• [EXERCISE DIRECTIONS]:
Below are entries. Copy exactly the lines running from the line that holds "Task: Select the Response Count column header" to the line that holds "The image size is (720, 514).", with both ends included.

• [STUDY MATERIAL]:
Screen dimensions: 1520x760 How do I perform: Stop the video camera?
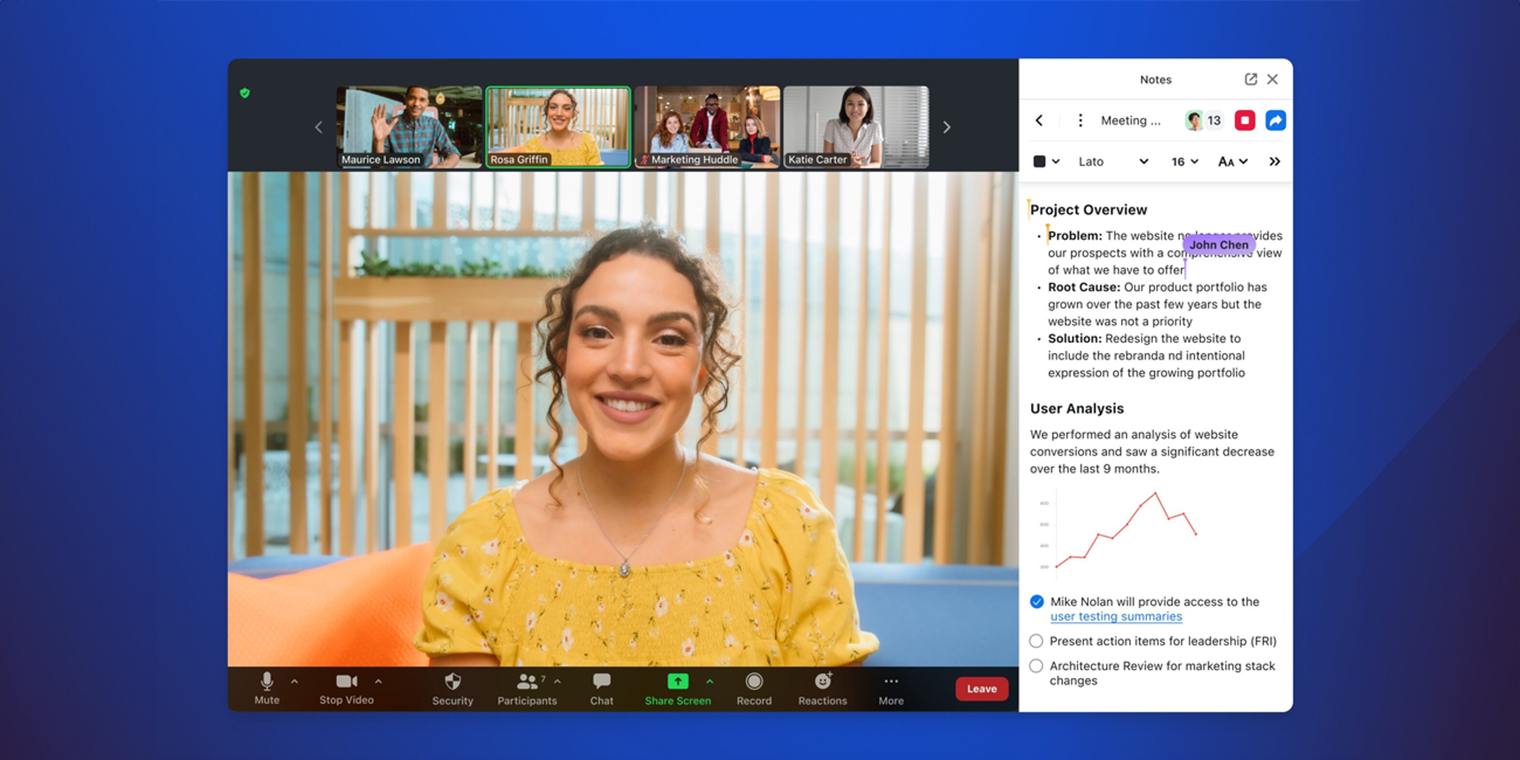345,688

---

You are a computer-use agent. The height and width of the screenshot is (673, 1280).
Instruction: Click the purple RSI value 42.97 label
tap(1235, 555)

* * *

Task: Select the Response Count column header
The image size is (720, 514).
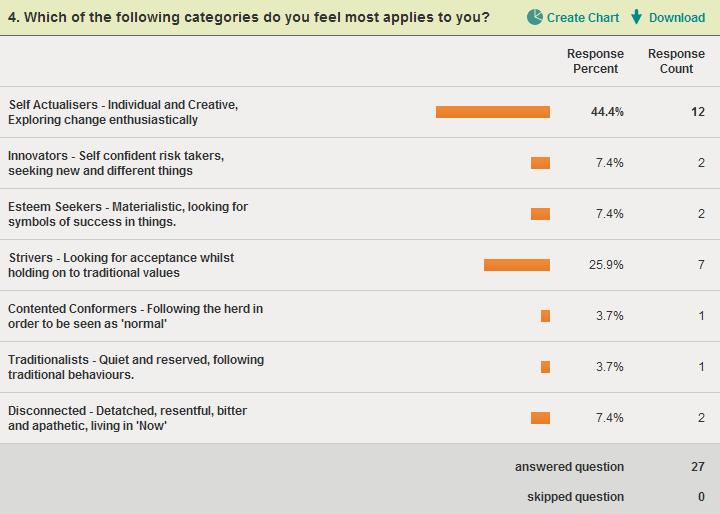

• [REPLY]:
Task: Select the Response Count column header
The image size is (720, 514).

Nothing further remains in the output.